Munculnya kejadian DBD, dikarenakan penyebab majemuk, artinya
munculnya kesakitan karena berbagai faktor yang saling berinteraksi,
diantaranya agent (virus dengue), host yang rentan serta lingkungan yang
memungkinan tumbuh dan berkembang biaknya nyamuk Aedes spp. Selain itu, juga
dipengaruhi faktor predisposisi diantaranya kepadatan dan mobilitas penduduk,
kualitas perumahan, jarak antar rumah, pendidikan, pekerjaan, sikap hidup,
golongan umur, suku bangsa, kerentanan terhadap penyakit, dan lainnya.
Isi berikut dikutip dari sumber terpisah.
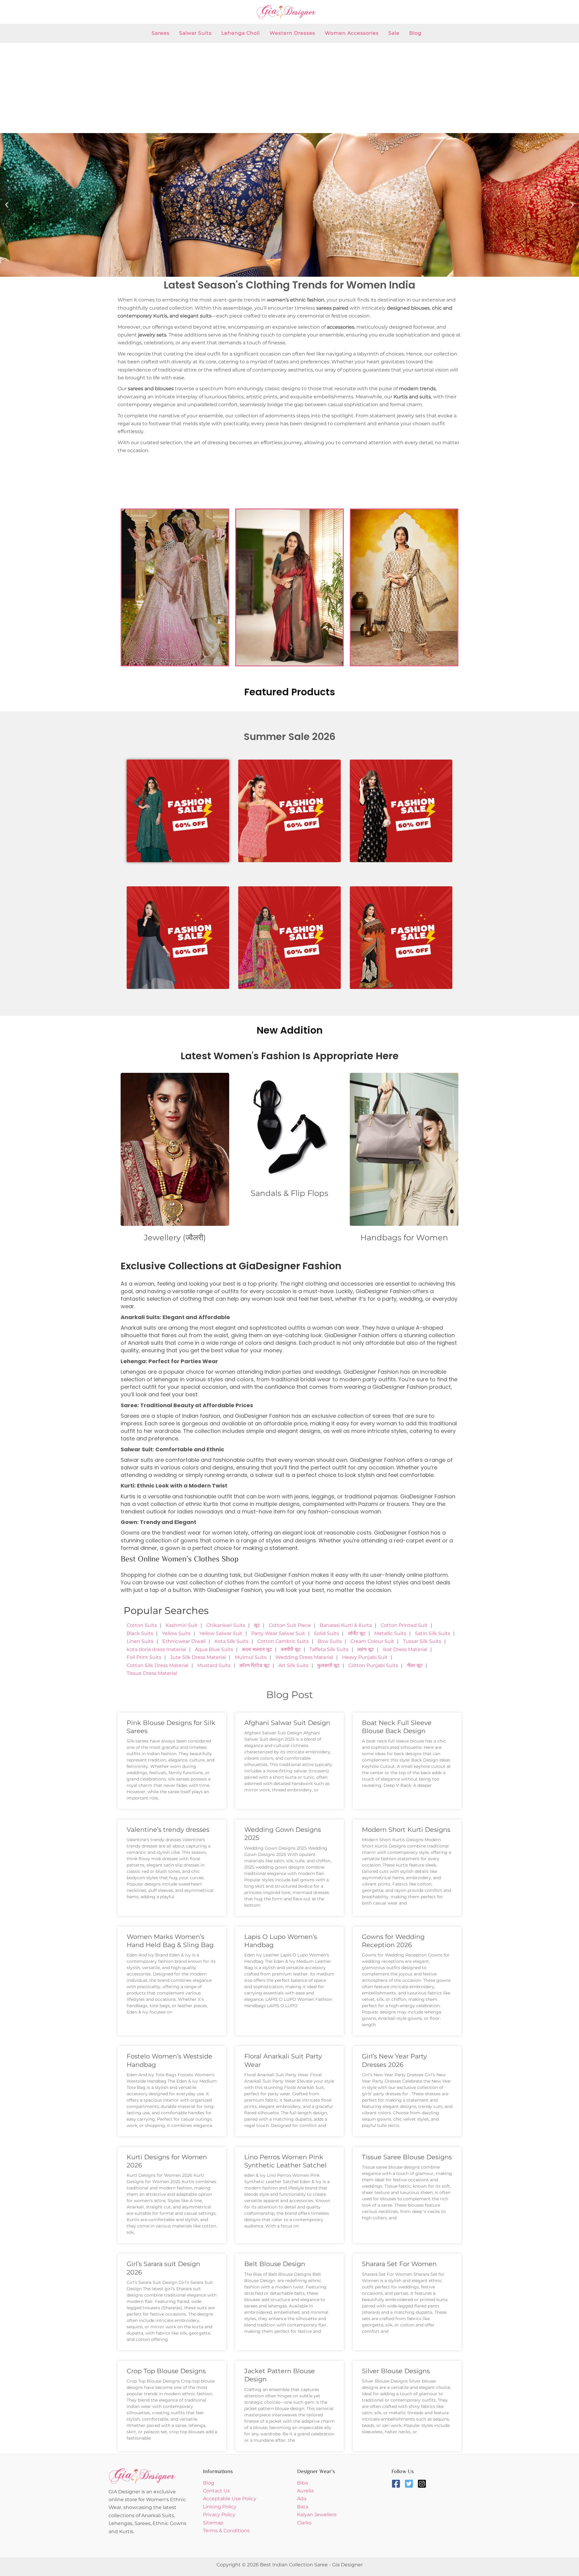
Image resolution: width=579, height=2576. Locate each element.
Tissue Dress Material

Patogenesis DBD Nyamuk Aedes spp yang sudah terinfesi virus
dengue, akan tetap infektif sepanjang hidupnya dan terus menularkan kepada
individu yang rentan pada saat menggigit dan menghisap darah. Setelah masuk ke
dalam tubuh manusia, virus de-ngue akan menuju organ sasaran yaitu sel kuffer
hepar, endotel pembuluh darah, nodus limpaticus, sumsum tulang serta paru-paru.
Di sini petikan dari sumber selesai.